The nerve signal explosion travels to the brain to trigger a negative feedback reflex.

It all serves the master goal of homeostasis.

That is brilliant.

Okay, I have one final major question for you as we wrap up this chapter.

We have spent this entire deep dive talking about this hypothetical textbook average human,

the standard 70 kilogram person with exact fluid volumes and precise feedback math.

Right.

Does this textbook human actually apply to anyone listening right now?

That is a crucial point and it's a huge shift in how the textbook addresses demographic reality nowadays.

The classic standard of the 70 kilogram lean young male is severely outdated.

I figured it.

Today, the average American male weighs over 88 kilograms and the average female weighs over 76 kilograms.

Physiological variables are constantly shifting based on your circadian rhythms, your diet, and your age.

Like the fluid percentages we talked about at the very beginning.

Exactly.

We said the body is 50 to 70 % fluid, but specifically, water makes up about 60 to 65 % of a lean young male, but only 50 to 55 % of a lean young female.

Really?

Yeah.

And as you age, that fluid percentage gradually drops for everyone because skeletal muscle decreases and fat mass increases.

The book makes a really profound point about biological sex differences too.

It emphasizes that differences between men and women go far beyond just reproductive organs or circulating sex hormones.

He goes down in the cellular blueprint.

Because of the X and Y sex chromosomes, gene expression varies in virtually every single cell of the body.

Every cell.

Right.

It is a massive misconception that male -female differences are purely driven by hormones like testosterone or estrogen.

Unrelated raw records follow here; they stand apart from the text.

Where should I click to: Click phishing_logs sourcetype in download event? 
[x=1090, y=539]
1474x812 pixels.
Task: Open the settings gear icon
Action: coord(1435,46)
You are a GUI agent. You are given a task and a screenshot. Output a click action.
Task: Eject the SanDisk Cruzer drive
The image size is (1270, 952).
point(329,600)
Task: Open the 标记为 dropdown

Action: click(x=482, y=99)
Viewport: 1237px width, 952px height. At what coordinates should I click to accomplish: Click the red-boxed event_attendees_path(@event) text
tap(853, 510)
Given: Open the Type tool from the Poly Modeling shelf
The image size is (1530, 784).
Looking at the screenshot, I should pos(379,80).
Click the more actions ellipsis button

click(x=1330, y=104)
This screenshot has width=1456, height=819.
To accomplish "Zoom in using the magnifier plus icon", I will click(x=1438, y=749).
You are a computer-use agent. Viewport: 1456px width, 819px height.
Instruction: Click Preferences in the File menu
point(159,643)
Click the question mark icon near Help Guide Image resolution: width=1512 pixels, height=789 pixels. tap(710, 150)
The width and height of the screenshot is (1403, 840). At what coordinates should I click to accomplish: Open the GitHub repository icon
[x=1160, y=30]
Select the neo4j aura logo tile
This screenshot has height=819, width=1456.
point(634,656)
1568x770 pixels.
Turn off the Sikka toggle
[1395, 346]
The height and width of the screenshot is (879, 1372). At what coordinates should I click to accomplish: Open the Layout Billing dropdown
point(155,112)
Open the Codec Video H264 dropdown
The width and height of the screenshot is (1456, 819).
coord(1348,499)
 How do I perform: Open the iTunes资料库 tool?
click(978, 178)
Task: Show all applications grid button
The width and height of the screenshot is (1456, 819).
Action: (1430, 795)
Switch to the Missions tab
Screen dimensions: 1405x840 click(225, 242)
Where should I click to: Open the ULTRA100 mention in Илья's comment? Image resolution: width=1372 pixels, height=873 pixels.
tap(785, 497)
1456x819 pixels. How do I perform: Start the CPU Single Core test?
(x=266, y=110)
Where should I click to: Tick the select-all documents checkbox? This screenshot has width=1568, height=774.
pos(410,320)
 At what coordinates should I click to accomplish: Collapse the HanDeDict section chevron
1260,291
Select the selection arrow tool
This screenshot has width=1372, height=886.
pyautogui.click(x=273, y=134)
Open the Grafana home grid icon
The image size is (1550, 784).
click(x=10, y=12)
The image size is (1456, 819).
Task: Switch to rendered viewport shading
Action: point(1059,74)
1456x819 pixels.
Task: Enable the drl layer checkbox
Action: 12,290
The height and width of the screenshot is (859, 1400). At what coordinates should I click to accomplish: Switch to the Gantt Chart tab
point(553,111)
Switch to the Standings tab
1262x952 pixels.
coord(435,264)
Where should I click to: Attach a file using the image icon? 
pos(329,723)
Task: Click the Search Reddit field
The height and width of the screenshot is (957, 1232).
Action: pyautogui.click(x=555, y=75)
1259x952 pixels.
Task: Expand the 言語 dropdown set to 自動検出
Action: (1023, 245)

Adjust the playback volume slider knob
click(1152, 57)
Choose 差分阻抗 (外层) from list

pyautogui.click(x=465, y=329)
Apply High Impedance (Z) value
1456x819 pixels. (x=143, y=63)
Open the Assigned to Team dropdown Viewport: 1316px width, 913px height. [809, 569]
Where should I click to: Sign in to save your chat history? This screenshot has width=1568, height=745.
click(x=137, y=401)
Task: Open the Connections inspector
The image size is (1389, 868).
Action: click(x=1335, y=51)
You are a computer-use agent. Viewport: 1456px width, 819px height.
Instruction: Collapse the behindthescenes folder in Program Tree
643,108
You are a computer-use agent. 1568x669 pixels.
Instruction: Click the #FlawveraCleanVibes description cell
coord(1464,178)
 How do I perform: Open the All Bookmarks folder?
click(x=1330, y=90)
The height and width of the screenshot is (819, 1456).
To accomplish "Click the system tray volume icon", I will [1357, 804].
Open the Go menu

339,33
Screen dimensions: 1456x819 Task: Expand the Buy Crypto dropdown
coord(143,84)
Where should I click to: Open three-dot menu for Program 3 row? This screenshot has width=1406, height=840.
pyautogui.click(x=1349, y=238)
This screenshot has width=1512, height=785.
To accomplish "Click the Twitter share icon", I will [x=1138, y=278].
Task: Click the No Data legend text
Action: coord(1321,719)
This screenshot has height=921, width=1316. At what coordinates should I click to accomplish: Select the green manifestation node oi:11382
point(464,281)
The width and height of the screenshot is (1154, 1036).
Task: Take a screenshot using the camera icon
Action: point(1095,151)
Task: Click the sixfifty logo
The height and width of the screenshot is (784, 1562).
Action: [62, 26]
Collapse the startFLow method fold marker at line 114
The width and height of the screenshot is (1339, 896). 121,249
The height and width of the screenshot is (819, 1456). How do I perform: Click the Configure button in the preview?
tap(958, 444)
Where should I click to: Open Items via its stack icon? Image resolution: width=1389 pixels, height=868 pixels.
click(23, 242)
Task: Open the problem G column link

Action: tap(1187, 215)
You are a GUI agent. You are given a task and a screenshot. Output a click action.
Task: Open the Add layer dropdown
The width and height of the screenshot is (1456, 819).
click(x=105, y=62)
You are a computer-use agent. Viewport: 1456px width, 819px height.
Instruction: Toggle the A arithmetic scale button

Those chromosomal differences alter how individual cells respond to physiological signals.

Which totally shifts how we view massive medical statistics.

For instance, premenopausal females have significantly lower rates of high blood pressure than males, but they suffer from much higher rates of autoimmune diseases like systemic lupus.

Exactly.

Acknowledging this physiological variability, whether it is body weight, age, or sex, as a fundamental biological variable is absolutely essential in modern medical physiology.

It determined how doctors understand both normal healthy function and how diseases uniquely manifest in different people.

Man, that is so fascinating.

Let's bring this all together.

Let's do it.

We followed the logical chain from the ground up.

We started with anatomy, the 40 trillion cells, and the microscopic capillary networks.

That anatomy creates the environment, the milieu interior.

Right.

Then the organs manage the resources going in and out of that fluid.

Finally, the rapid nervous system and the slower hormonal system use complex negative feedback loops to enforce homeostasis, keeping everything within those razor -thin physical limits.

The end result of all these isolated parts is the continuous, beautiful integrated automaticity of human life.

It is a breathtaking chain of events.

Looking at all this machinery leaves us with a rather provocative thought to mull over.

Lay it on me.

If your entire human body is ultimately just a cooperative society of 40 trillion individual cells,

all working tirelessly just to keep their internal salty fluid perfectly stable so they can survive, are you actually controlling your cells or are your cells just controlling you to protect their environment?

Oh, wow.

Now that is a thought that will stick with you.

The human body might look like a single entity in the mirror, but beneath it all, there is a stunning mathematical precision and a bustling society keeping you alive right now.

Thank you so much for joining us on this journey.

From all of us on the Last Minute Lecture Team, stay curious and we'll catch you on the next Deep Dive.